Given records -
<<<<
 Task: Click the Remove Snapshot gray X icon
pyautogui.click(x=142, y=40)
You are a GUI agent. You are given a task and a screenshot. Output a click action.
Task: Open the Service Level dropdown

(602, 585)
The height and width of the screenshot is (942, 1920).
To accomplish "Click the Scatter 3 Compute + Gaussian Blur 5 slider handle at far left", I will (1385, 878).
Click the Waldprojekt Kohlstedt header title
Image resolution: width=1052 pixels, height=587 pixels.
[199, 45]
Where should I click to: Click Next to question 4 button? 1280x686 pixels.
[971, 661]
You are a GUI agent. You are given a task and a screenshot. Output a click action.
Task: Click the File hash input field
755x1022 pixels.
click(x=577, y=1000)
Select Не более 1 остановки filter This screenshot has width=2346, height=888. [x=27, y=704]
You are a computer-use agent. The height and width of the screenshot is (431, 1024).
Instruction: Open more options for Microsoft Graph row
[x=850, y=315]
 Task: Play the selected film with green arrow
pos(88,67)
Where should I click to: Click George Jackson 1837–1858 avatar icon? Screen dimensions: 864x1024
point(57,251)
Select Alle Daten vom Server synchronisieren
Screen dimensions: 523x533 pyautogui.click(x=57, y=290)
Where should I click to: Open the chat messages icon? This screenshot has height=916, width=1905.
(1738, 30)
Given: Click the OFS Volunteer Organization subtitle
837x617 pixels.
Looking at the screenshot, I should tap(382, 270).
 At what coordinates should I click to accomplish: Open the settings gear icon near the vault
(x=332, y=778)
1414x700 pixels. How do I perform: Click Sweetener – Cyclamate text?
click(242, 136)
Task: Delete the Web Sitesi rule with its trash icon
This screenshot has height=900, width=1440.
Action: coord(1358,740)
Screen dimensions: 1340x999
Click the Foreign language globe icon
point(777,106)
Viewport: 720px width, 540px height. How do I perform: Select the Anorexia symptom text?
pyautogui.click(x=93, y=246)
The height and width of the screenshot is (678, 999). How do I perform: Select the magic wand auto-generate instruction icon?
>>>>
What is needed - Rewrite all the records above, replacing each "icon" with "symbol" and leaving everything else unchanged.

Solution to the problem -
 Task: Click the Remove Snapshot gray X symbol
pyautogui.click(x=142, y=40)
You are a GUI agent. You are given a task and a screenshot. Output a click action.
Task: Open the Service Level dropdown

(602, 585)
The height and width of the screenshot is (942, 1920).
To accomplish "Click the Scatter 3 Compute + Gaussian Blur 5 slider handle at far left", I will (1385, 878).
Click the Waldprojekt Kohlstedt header title
Image resolution: width=1052 pixels, height=587 pixels.
[199, 45]
Where should I click to: Click Next to question 4 button? 1280x686 pixels.
[971, 661]
You are a GUI agent. You are given a task and a screenshot. Output a click action.
Task: Click the File hash input field
755x1022 pixels.
click(x=577, y=1000)
Select Не более 1 остановки filter This screenshot has width=2346, height=888. [x=27, y=704]
You are a computer-use agent. The height and width of the screenshot is (431, 1024).
Instruction: Open more options for Microsoft Graph row
[x=850, y=315]
 Task: Play the selected film with green arrow
pos(88,67)
Where should I click to: Click George Jackson 1837–1858 avatar symbol? Screen dimensions: 864x1024
point(57,251)
Select Alle Daten vom Server synchronisieren
Screen dimensions: 523x533 pyautogui.click(x=57, y=290)
Where should I click to: Open the chat messages symbol? This screenshot has height=916, width=1905.
(1738, 30)
Given: Click the OFS Volunteer Organization subtitle
837x617 pixels.
Looking at the screenshot, I should tap(382, 270).
 At what coordinates should I click to accomplish: Open the settings gear symbol near the vault
(x=332, y=778)
1414x700 pixels. How do I perform: Click Sweetener – Cyclamate text?
click(242, 136)
Task: Delete the Web Sitesi rule with its trash symbol
This screenshot has height=900, width=1440.
Action: coord(1358,740)
Screen dimensions: 1340x999
Click the Foreign language globe symbol
point(777,106)
Viewport: 720px width, 540px height. How do I perform: Select the Anorexia symptom text?
pyautogui.click(x=93, y=246)
The height and width of the screenshot is (678, 999). How do I perform: Select the magic wand auto-generate instruction symbol?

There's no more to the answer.